In summary, distinct somatic mutations leading to CHIP have a different outcome on blood cell composition and production. In our cohort of CHF patients, TET2 mutations are associated with leukocytosis in the BM, while PB hematocrit is slightly reduced. Since the composition of the different leukocyte lineages is not largely altered, TET2 mutations may directly impact on early stem/progenitor cells. Indeed, the absolute numbers of HSPC are significantly increased in CHF patients carrying a TET2 CHIP-driver mutation.

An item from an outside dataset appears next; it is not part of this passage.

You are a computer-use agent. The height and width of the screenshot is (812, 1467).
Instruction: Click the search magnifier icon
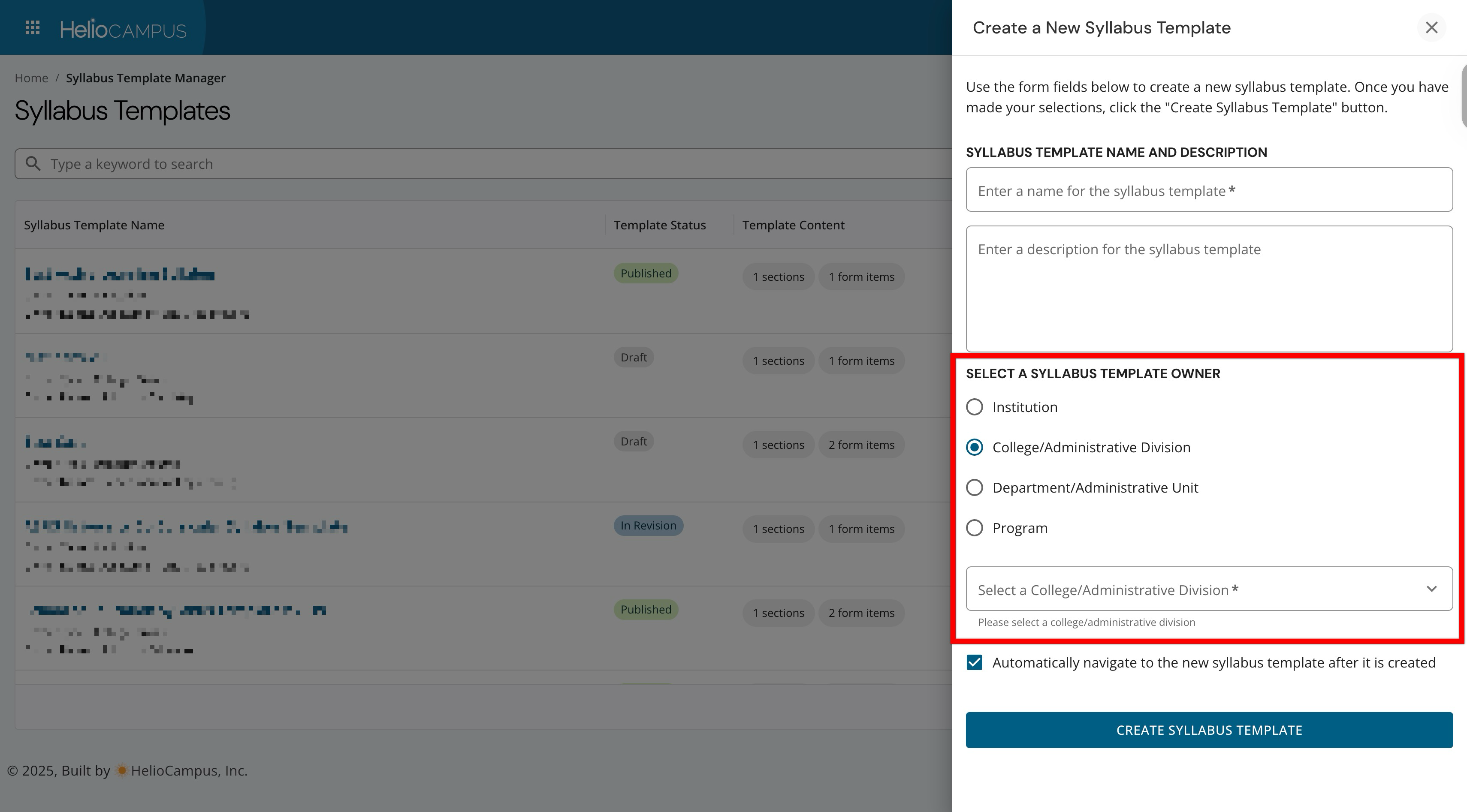pos(33,164)
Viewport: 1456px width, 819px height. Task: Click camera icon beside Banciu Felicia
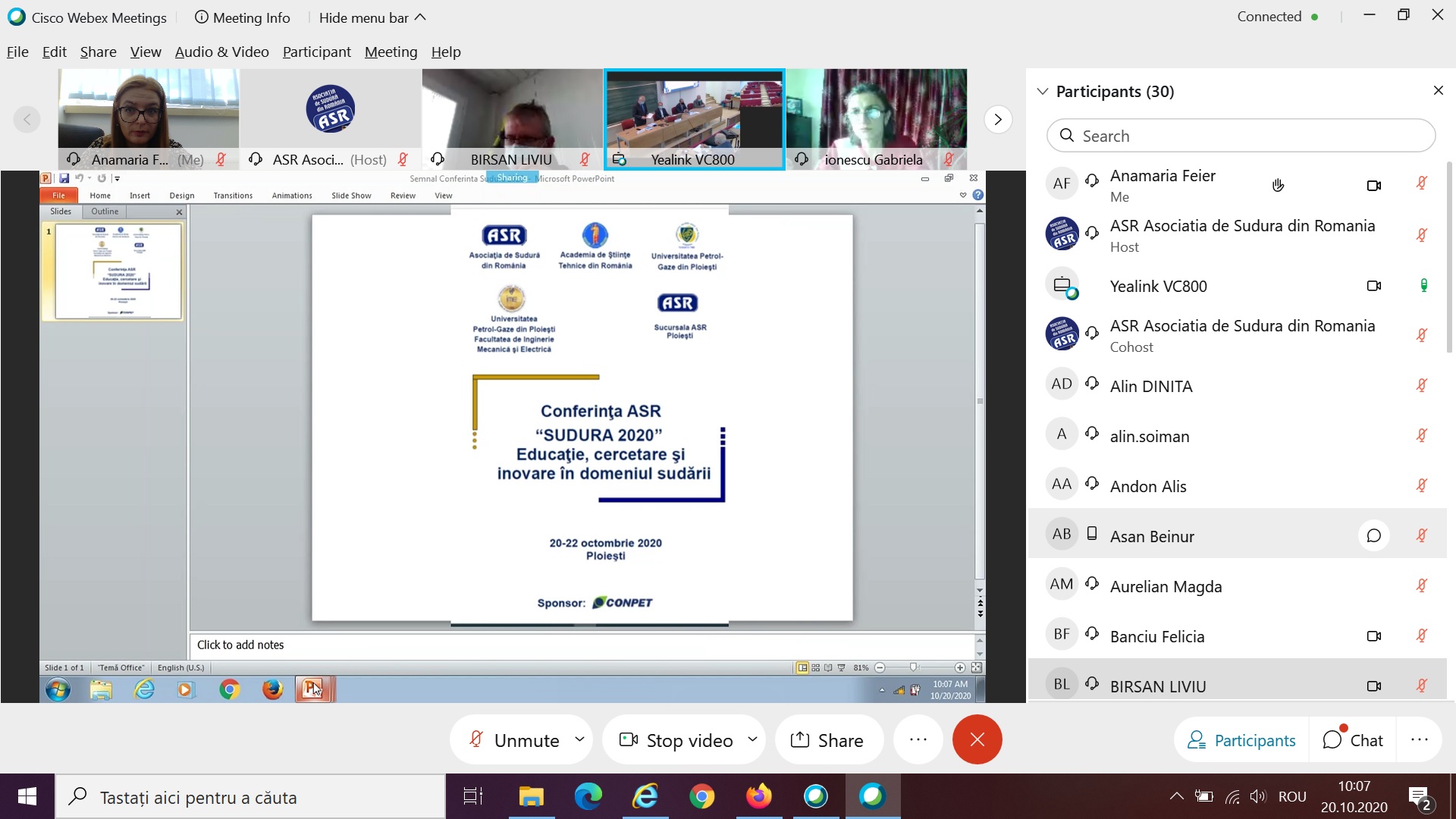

These results are the first to show that, in patients with CHF, TET2 mutations are associated with a net increase of HSPC in humans, which is supported by mouse models with conditional Tet2 deficiency.1714 However, mouse models simulating human CHIP with a subfraction of Tet2-deleted blood cell clones by transplantation into wild-type recipients have so far not reported on changes in HSPC cellularity,1510 which may be explained by a different responsiveness to altered extrinsic factors such as cytokines in mice and humans. In contrast, DNMT3A mutations in CHF patients did not significantly alter the numbers and distributions of PB and BM blood cells, nor did they impact on the cellularity of HSPC. This result is unexpected given the self-renewal promoting phenotype of murine Dnmt3a-null HSC.12
Clonal hematopoiesis may arise from a competition of mutated and non-mutated HSPC, or from successive expansion of mutated HSPC. In the latter, the HSPC compartment expands. As we show here, TET2-mutated CHF patients demonstrate a net increase of HSPC cellularity in their BM. TET2-mutated HSPC may become independent from the BM niches, thereby promoting their expansion, which may also lead to extramedullary hematopoiesis as shown in Tet2 heterozygote mice.14 Whether non-mutated HSPC are also affected in individuals with CHIP caused by TET2 mutations in a paracrine, cell-extrinsic fashion, caused by an inflammatory milieu due to altered cytokine production, requires further investigation.